The Extremes, who sang "Neutron Dance" last week, sing another top hit of today, "Maneater," as a huge shark gobbles them up one by one. Just like puns, having characters eaten is part of the Muppets' DNA, and again I didn't realize I missed it in the first episode of TJHH. (And, not to put too fine a point on it, in the new ABC show. That show is feeling more Muppety every week, and this week's was the best episode yet. But I still would like, occasionally, to see Big Mean Carl eat someone.)


After another repair gone wrong drenches Kermit from an unlikely source, it's time for another stereotypical dialect sketch. This one, at least, I mostly like. I can't say why, but think it has so much to do with Jerry Nelson's straightforward performance as the sheep, and a lot to do with the sketch's logical construction. It's not easy to write a whole string of sentences that mean two things at once, and have them seem natural. The sheep's egocentric recontextualization of each sentence is on one level a comical misunderstanding, but on another level it's about comedic metaconflict. The sheep hears his species mentioned once (he thinks) and barges his way into the sketch uninvited, rewriting each line so it's about him.


For the second week in a row, we see a captain undergo mutiny (though last episode's mutinous lobsters are now the outside threat), and for some reason the sketch closes with an out-of-left-field homophobia joke.

But! After that, we see Kermit do the best thing in this episode. The studio floor is still all wet, from the various misadventures, and he wonders how he's supposed to entertain people in such adverse conditions. Using only the things around him, he improvises a quick song and dance, and the folk dancing troupe return and join him. It's a quick, joyful, fun moment.

This is the spirit of the Muppets -- making something (a dance, a joke, a simple lizardy-froggy puppet) out of nothing (a wet floor, a species of fish, your mom's old coat). No matter how sophisticated the technology gets, Jim felt that the secret to entertaining people had less to do with the tools and the medium, and more to do with the spirit and heart invested.


Unfortunately, that fun dance wasn't the end of the show. There's an allegory about oceanic pollution. Ted Danson is apparently VERY interested in protecting our oceans, and Jim was an environmentalist way back before that word even existed in the common parlance. I understand how both of them felt very deeply about this topic, and certainly agree with them. I know that Jim did a lot of work making unfunny things (pollution, business meetings) funny, but this is not an example of that. This is not entertaining. It's hectoring, and the show points its finger at me and you and all of us for not doing anything. But it doesn't give us a constructive solution.
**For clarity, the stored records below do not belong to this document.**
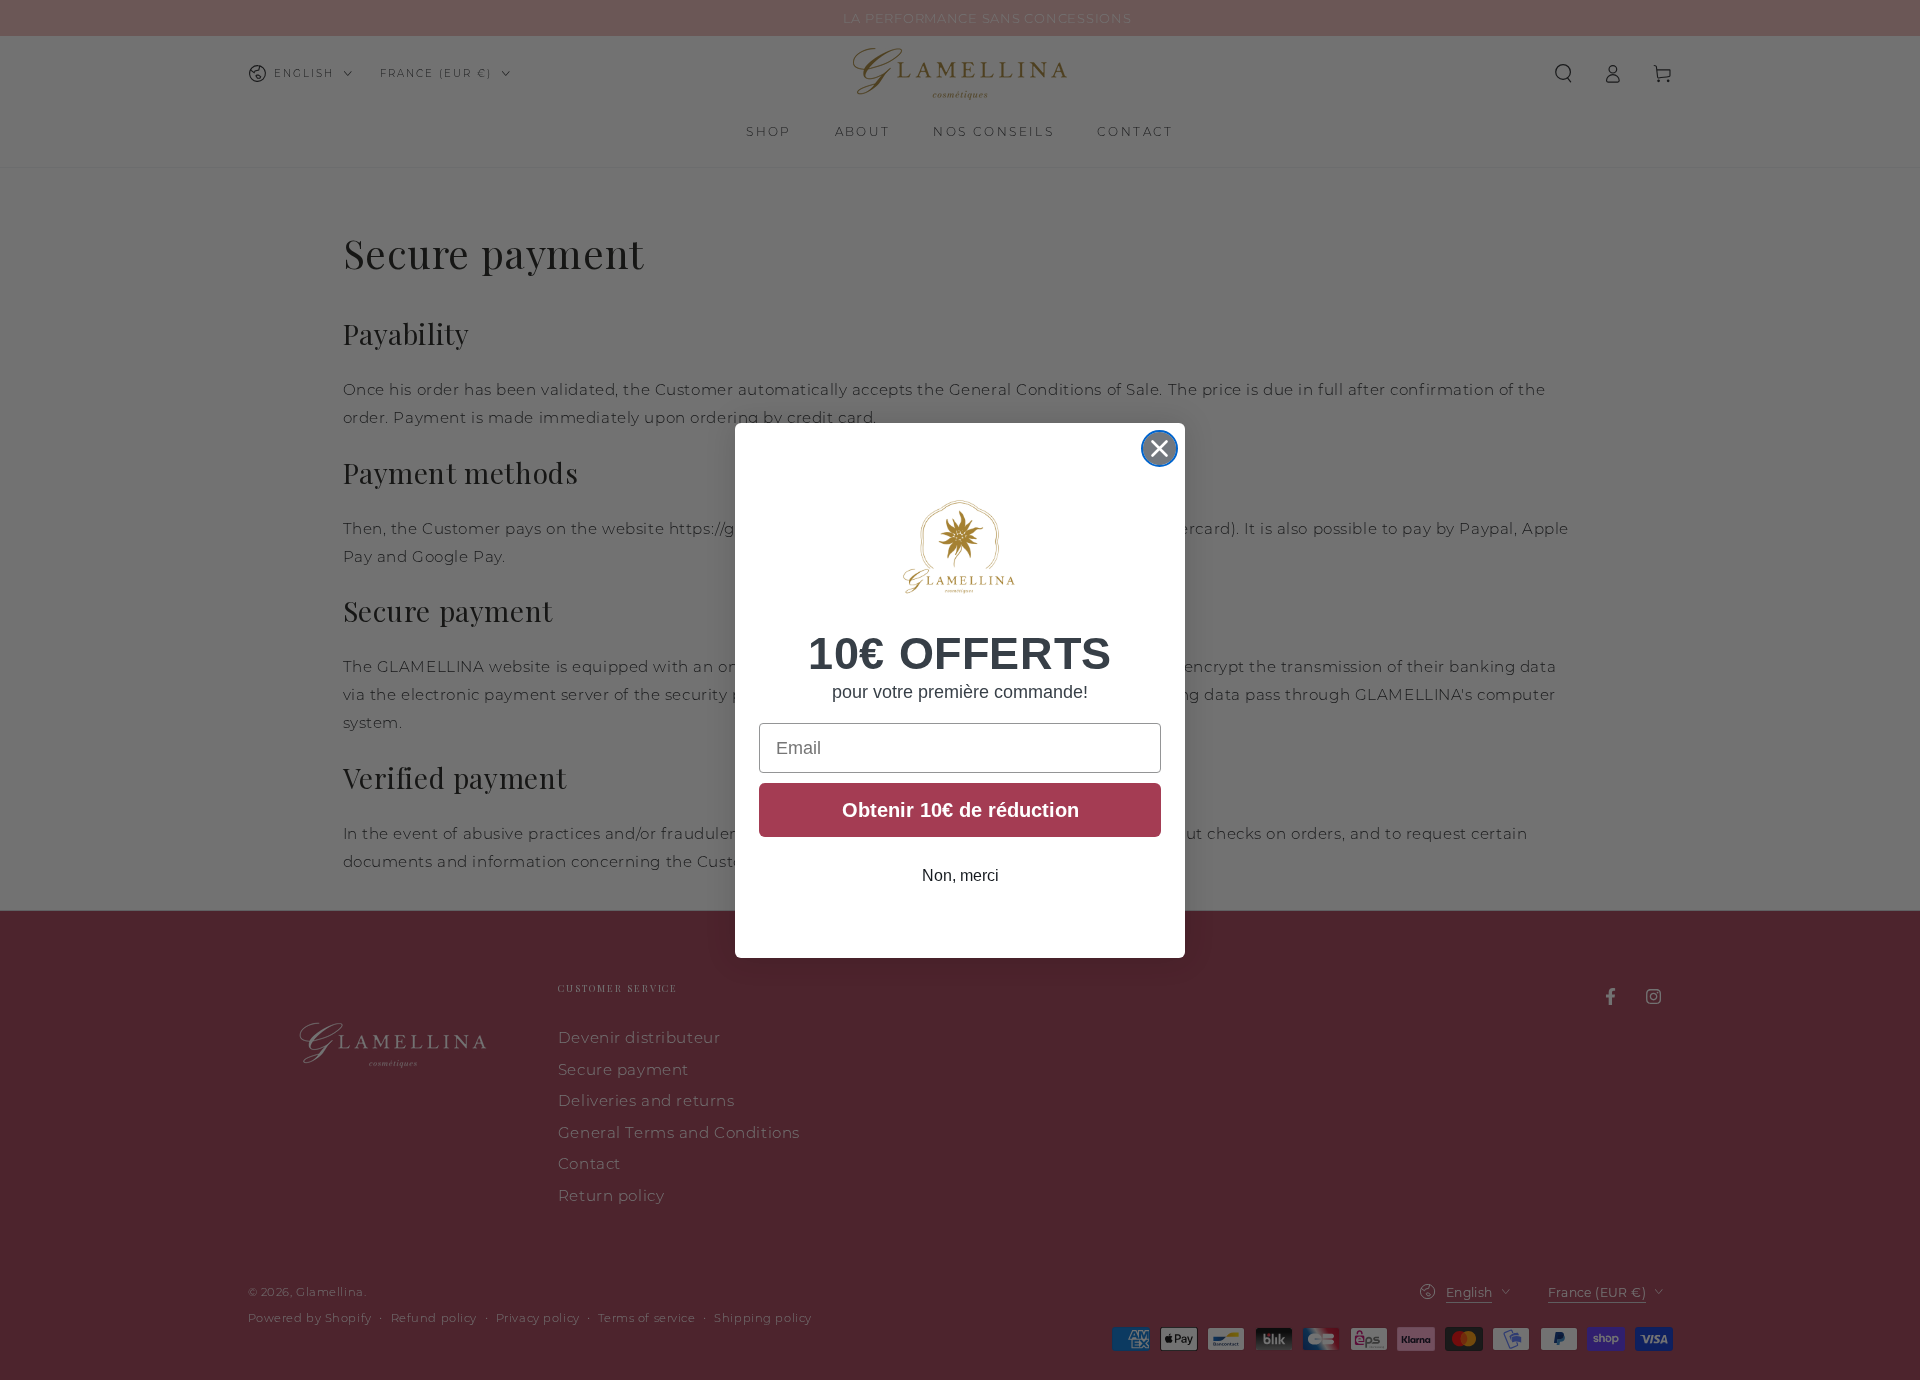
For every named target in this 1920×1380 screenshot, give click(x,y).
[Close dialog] (1159, 448)
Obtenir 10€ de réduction (960, 810)
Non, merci (960, 875)
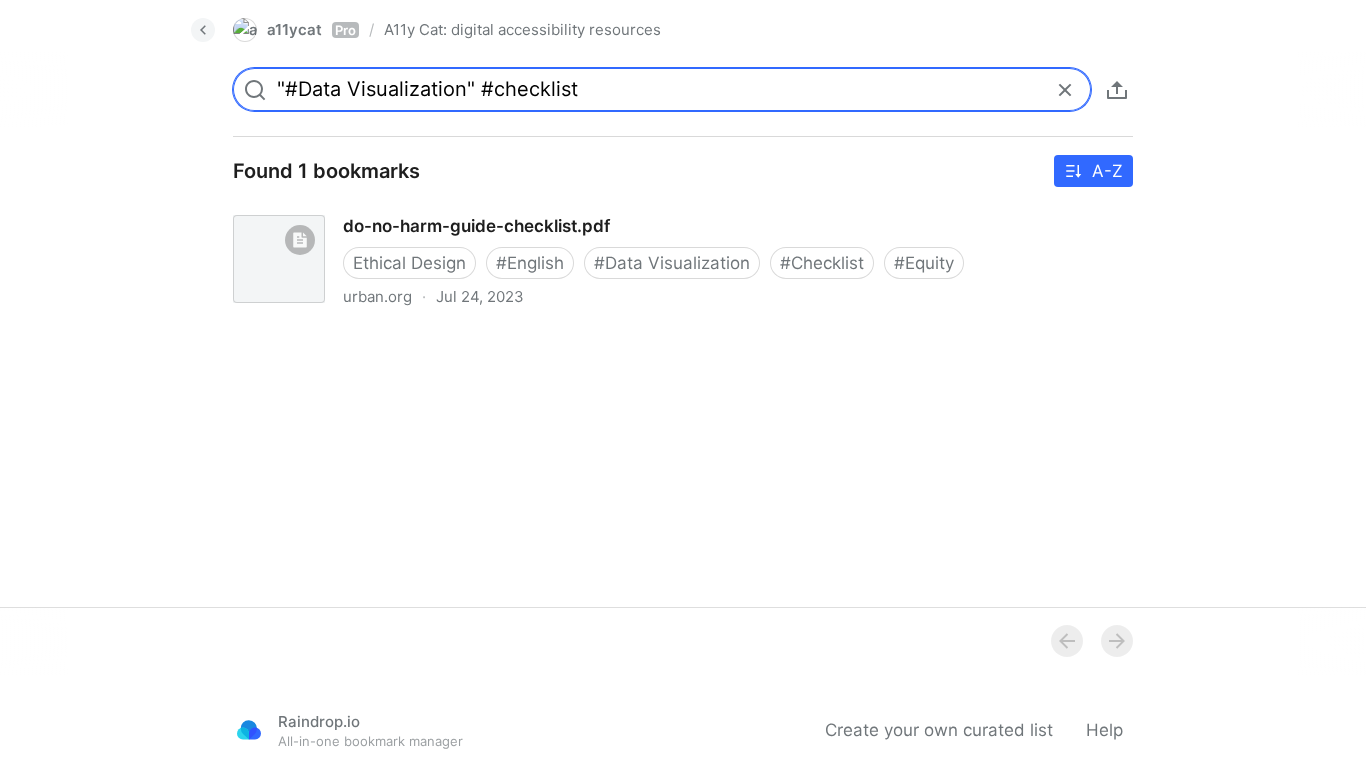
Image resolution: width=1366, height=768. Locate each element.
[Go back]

I can't find any evidence that, even in its original airing, the show gave us an 800 number to call, or a book to read, or a nonprofit, not even TED DANSON'S OWN, to contribute to.

It feels like the show is convicting us for not caring, no matter our personal actions, but can't be bothered to spend twenty seconds telling us an address to write for more info.

Later in the run of the show, Jim would present another environmental fable, which was much more entertaining. I'm looking forward to rewatching, and writing about, Song of the Cloud Forest in the near future. That was, in my recollection, a fun way to spend a half hour and think about the environment and all our animal friends.

And in the next day or two, I'll also write about the second half of this show, Lighthouse Island. Back soon.